## Data supplied
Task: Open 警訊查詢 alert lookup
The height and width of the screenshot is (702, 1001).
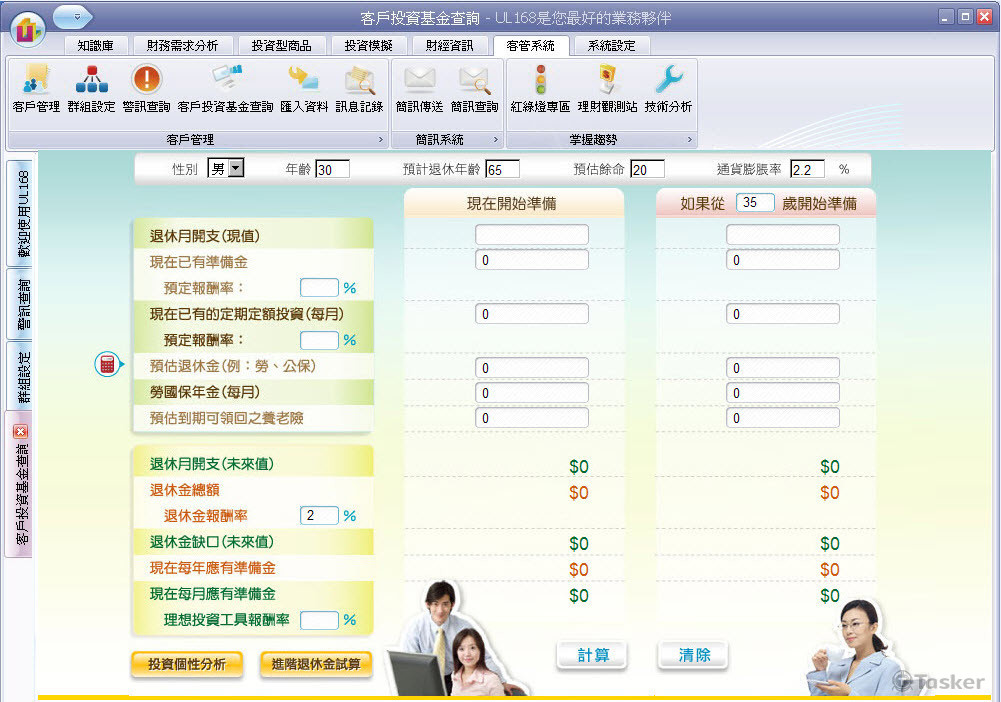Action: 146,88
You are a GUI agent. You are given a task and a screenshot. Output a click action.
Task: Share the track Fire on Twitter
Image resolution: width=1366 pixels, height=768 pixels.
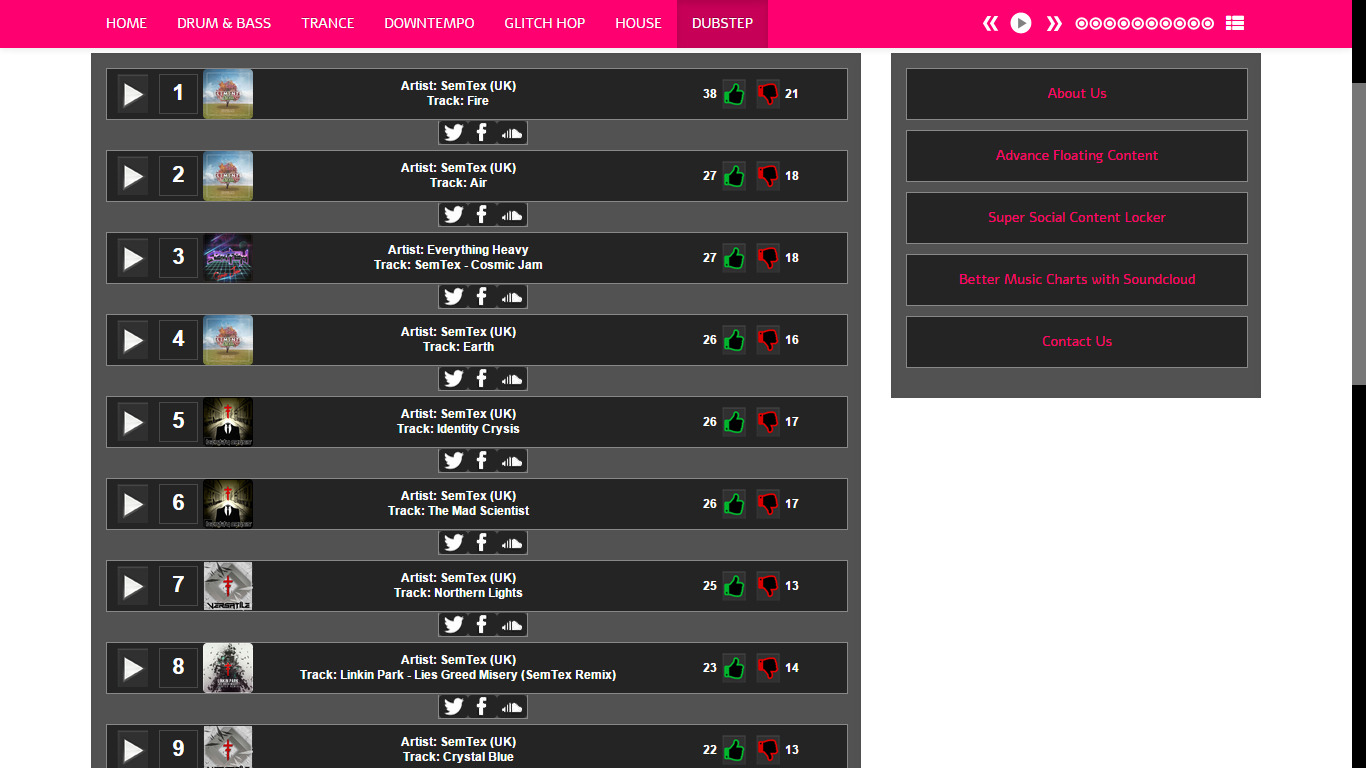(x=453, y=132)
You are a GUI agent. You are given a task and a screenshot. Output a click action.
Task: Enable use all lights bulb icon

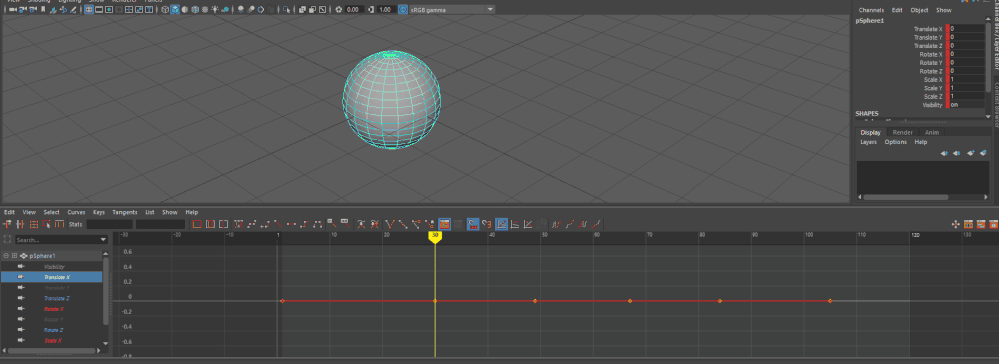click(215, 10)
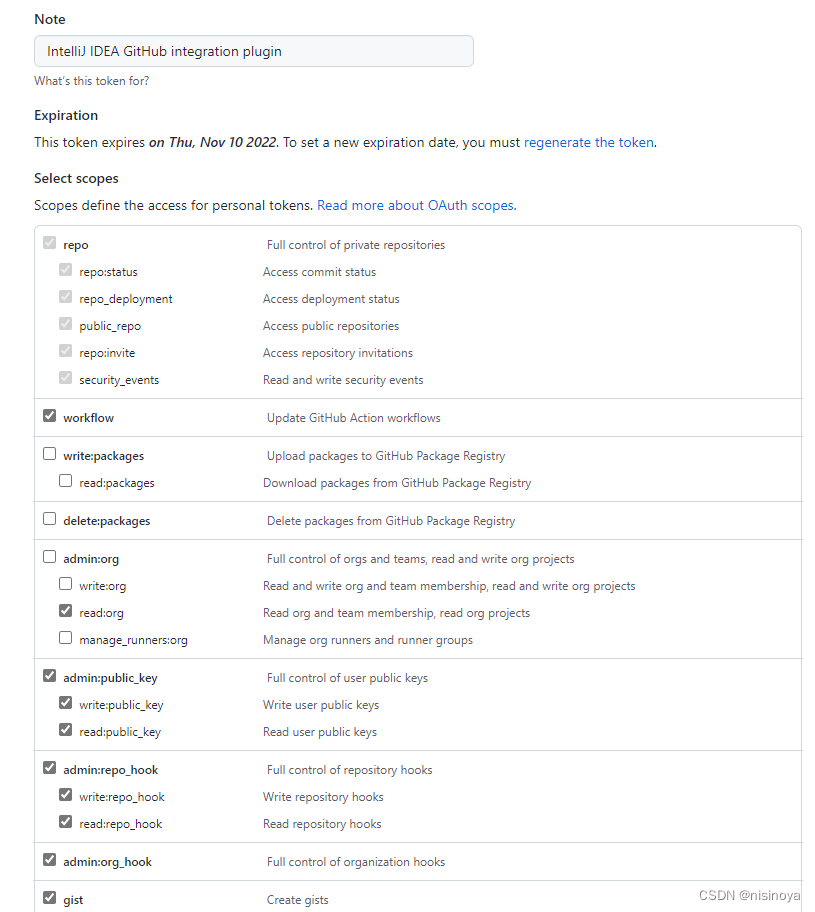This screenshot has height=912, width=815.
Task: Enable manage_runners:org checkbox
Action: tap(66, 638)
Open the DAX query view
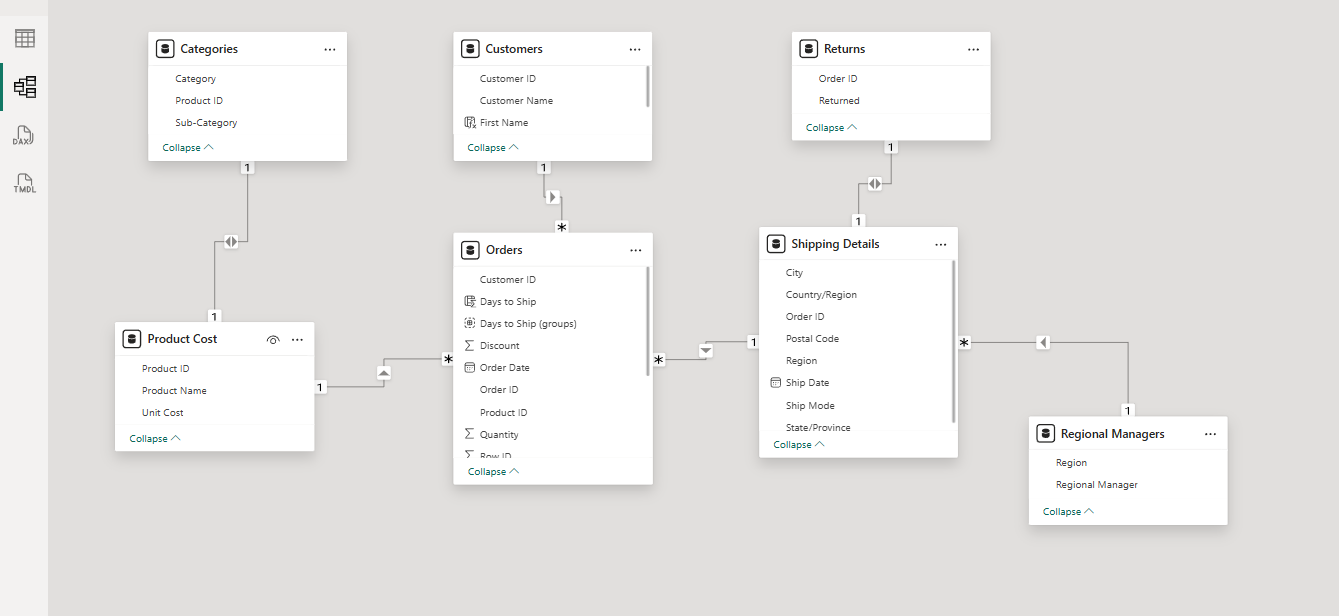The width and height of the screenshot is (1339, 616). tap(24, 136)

...

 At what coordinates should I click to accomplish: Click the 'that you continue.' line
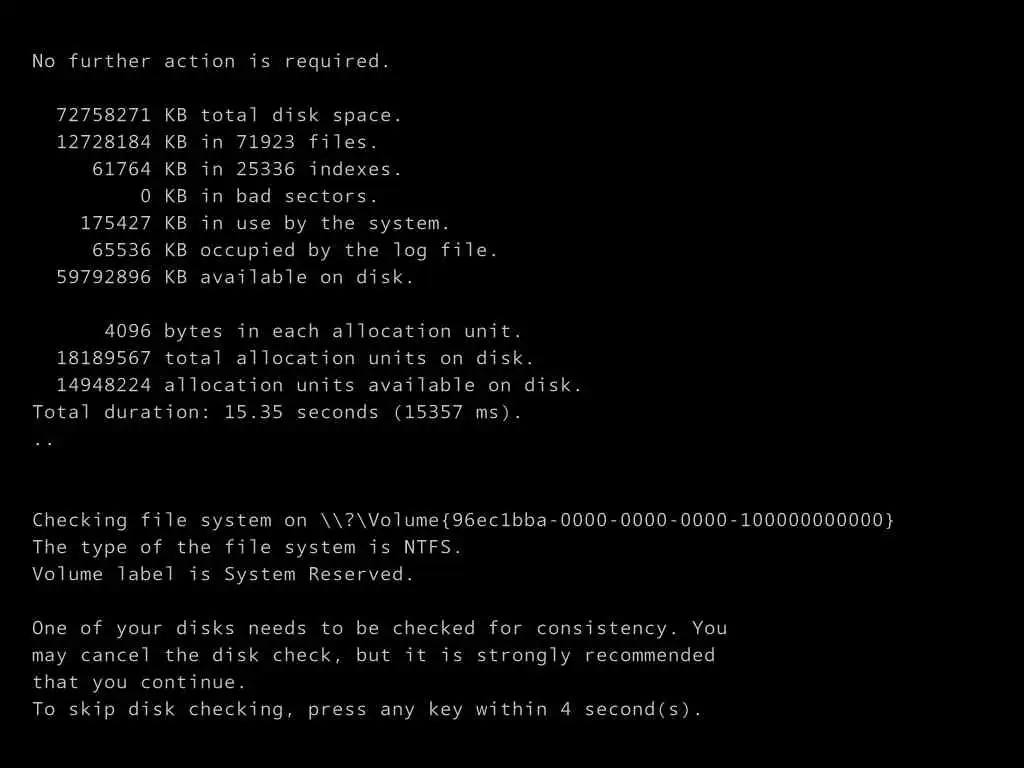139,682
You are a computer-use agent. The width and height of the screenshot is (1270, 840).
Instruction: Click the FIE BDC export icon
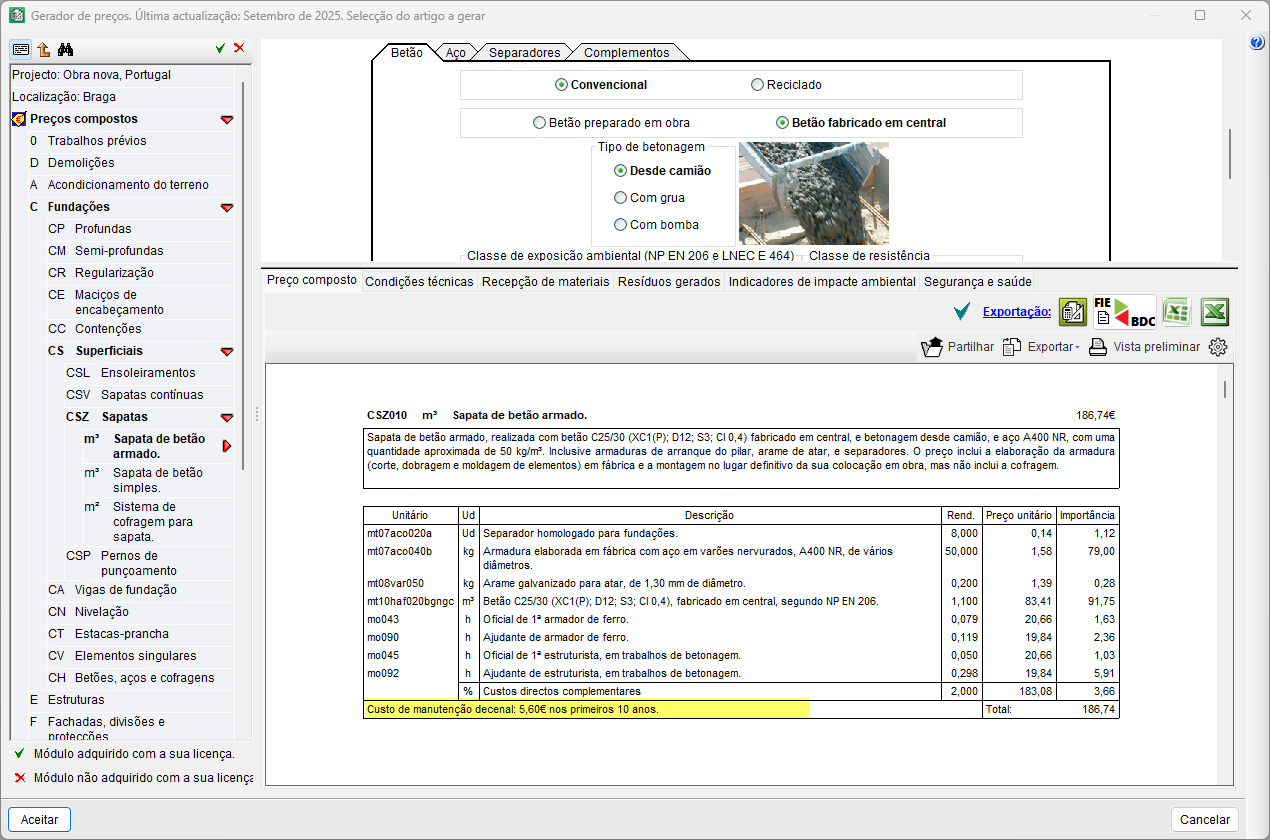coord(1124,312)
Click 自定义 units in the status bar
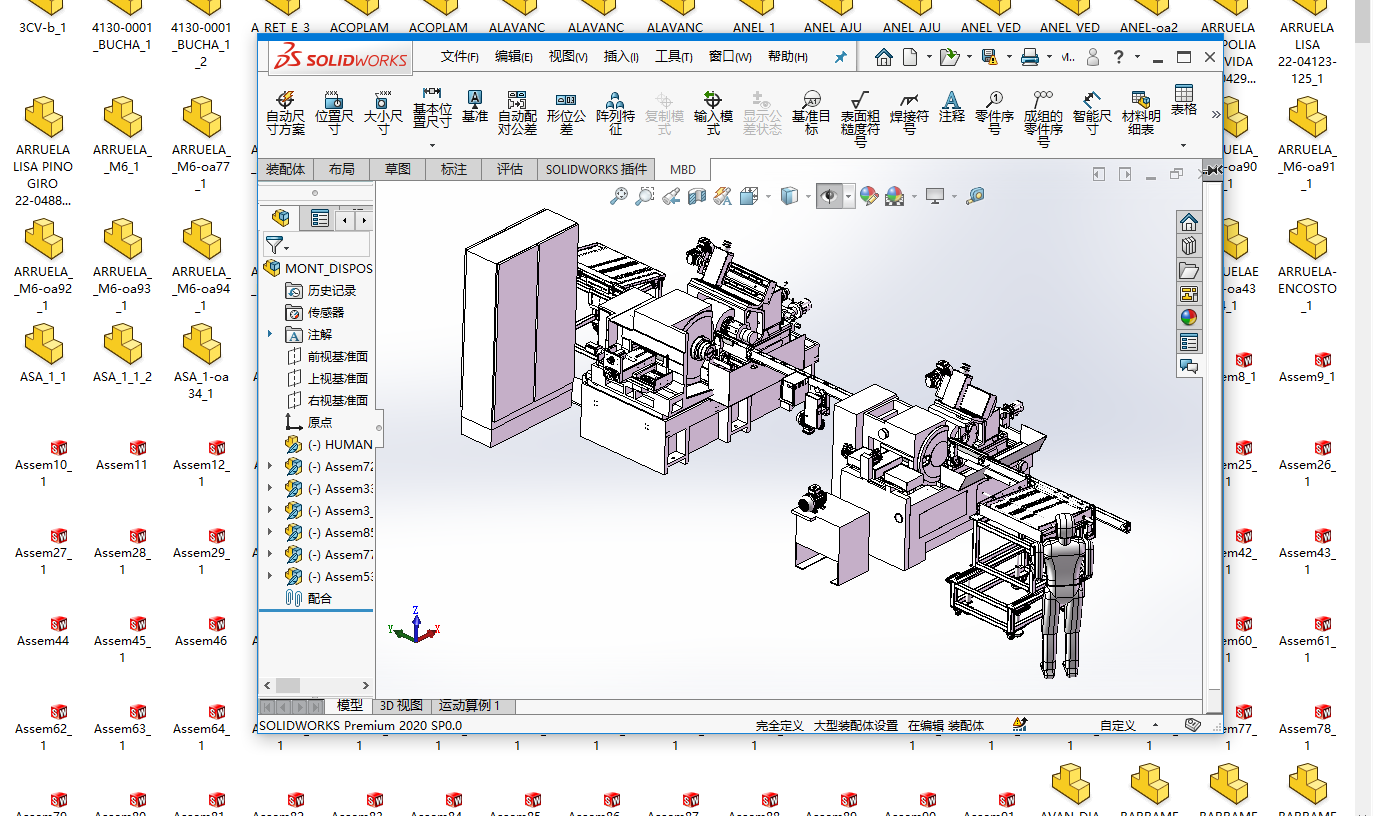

## Problem statement
From the line with "You are a computer-use" up to and including the line with "Click 自定义 units in the status bar" above, retype every line exactly and nothing more; leave out the pictures.

## Your solution
You are a computer-use agent. The width and height of the screenshot is (1270, 840).
Instruction: Click the FIE BDC export icon
coord(1124,312)
Click 自定义 units in the status bar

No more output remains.